Un travail de fond colossal qui peine à directement porter ses fruits, et pour cause : le Racing, dont l’équipe première évolue en National 3, n’a pas (encore) de centre de formation. «Nos meilleurs joueurs partiront en centre de formation, détaille Bouabdellah. S’ils ne réussissent pas, ils reviennent ici. Et ils ne réussissent pas tous…» «Le môme est devenu une valeur marchande, déplore Lemoine. S’il se fait repérer par un club pro… Surtout dans ces zones-là, où on a une population qui n’est pas issue de couches socio-professionnelles très aisées.» «Les clubs pros font beaucoup de mal chez les jeunes aujourd’hui», renchérit le présentateur de BeIN Sports.

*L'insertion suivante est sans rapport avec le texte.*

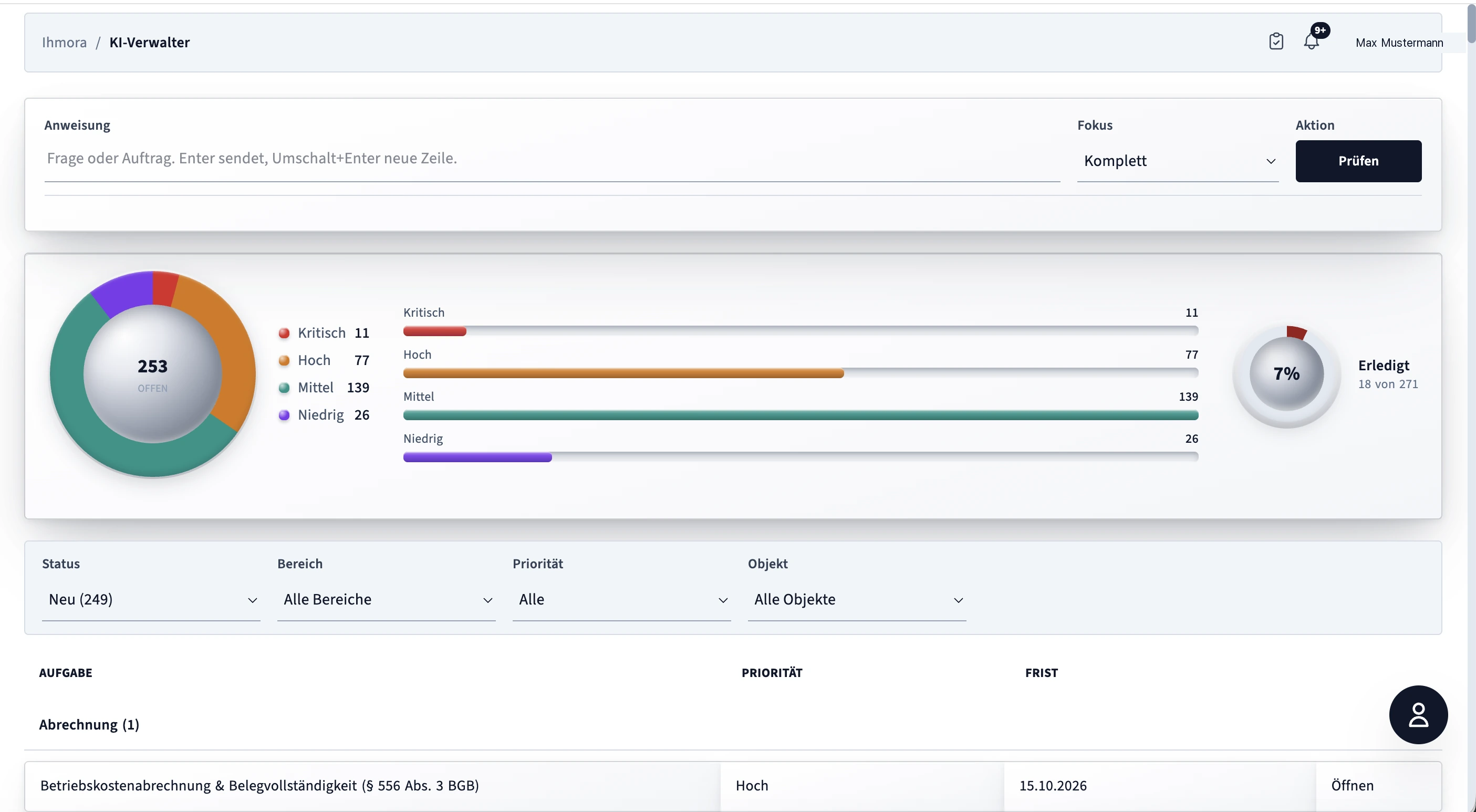Go to Ihmora breadcrumb link
The height and width of the screenshot is (812, 1476).
64,43
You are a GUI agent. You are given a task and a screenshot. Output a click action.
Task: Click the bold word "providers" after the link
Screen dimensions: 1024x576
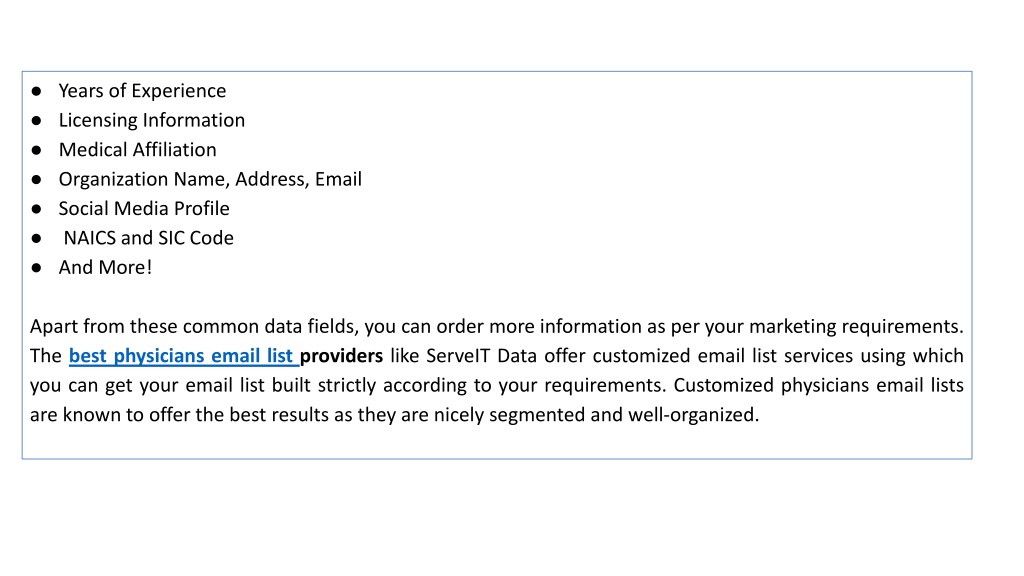click(341, 356)
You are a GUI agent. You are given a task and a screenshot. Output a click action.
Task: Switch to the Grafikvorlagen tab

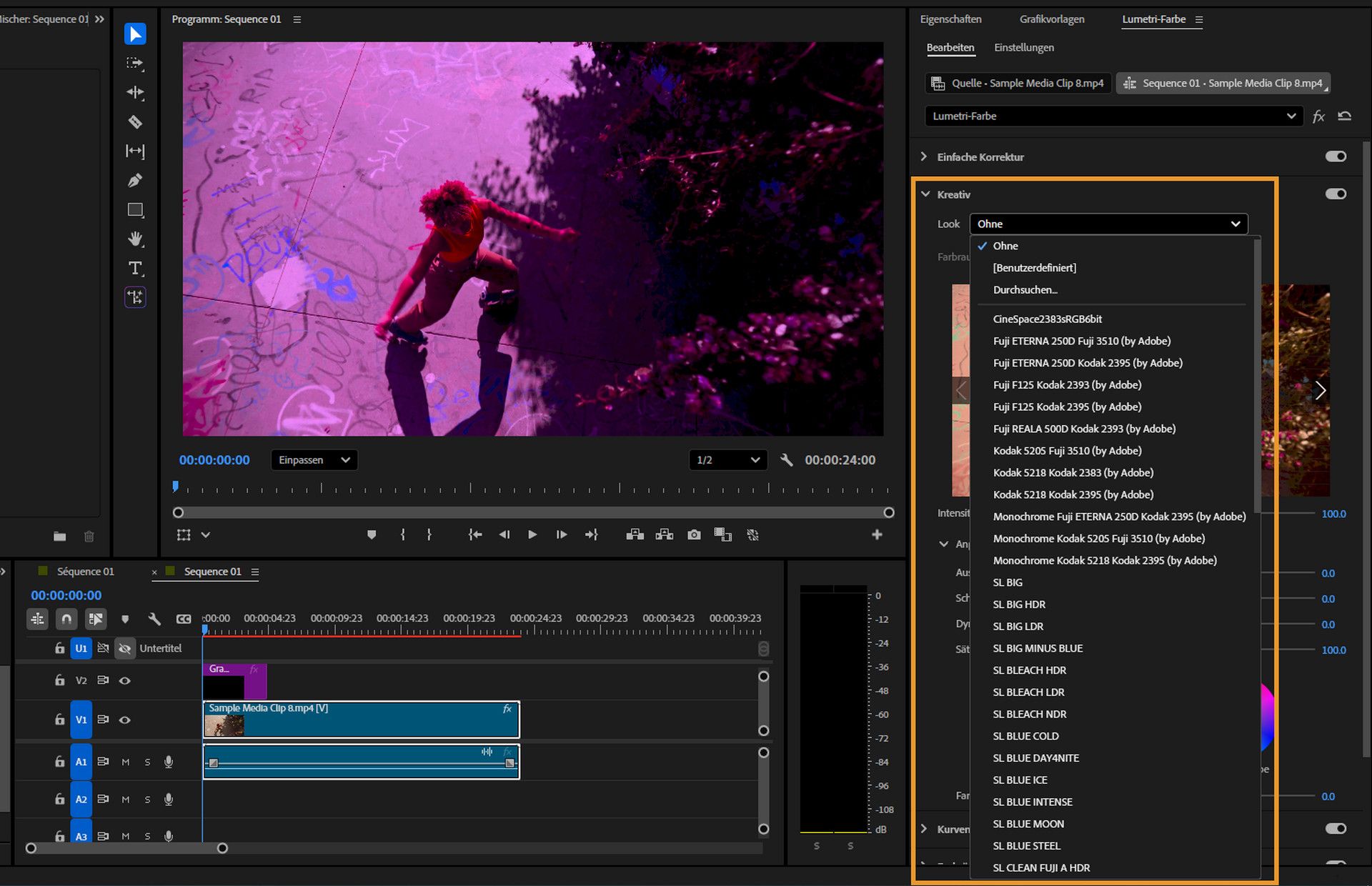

«Mais il s’amuse, votre enfant !»
Les clubs pros, les plus gros parasites ? Ce serait sous-estimer l’impact des parents. «Souvent, les enfants, ils n’ont pas envie de partir, se désole Smaïl Bouabdellah. Ils s’amusent, ils rigolent, ils sont avec les copains… Et on a des problèmes avec ça tous les jours ! “Pourquoi mon fils ne joue pas en A, en B, en C…” Parce qu’on a meilleur que lui. C’est le foot. Et ce n’est pas grave ! Parce qu’il s’amuse, votre enfant. “Moi, je préfère qu’il vienne jouer 5 minutes en A que tout le match en B”. Mais il va s’amuser en B ! Il va jouer, courir, marquer des buts, faire des gestes techniques. “Ah non, faut qu’il soit en A.”» Alain Lemoine ironise sur la solution : «On va faire des équipes de 13.» «Et le 14e nous prendra la tête», lâche Smaïl dans un éclat de rire.

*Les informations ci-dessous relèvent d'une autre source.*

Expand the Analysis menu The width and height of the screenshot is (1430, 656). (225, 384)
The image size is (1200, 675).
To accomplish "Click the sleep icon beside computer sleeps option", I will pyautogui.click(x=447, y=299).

Le jeu au sol. La vision. La réflexion. L’intellectualisation. «Je ne dis pas qu’on a la bonne solution, insiste Smaïl Bouabdellah. Je dis juste que c’est le respect de l’histoire du club. Le Racing joue comme ça.» Puis il conclut : «On essaye de donner une ligne aux enfants, et on voit que les enfants s’amusent. C’est ça, le plus important.»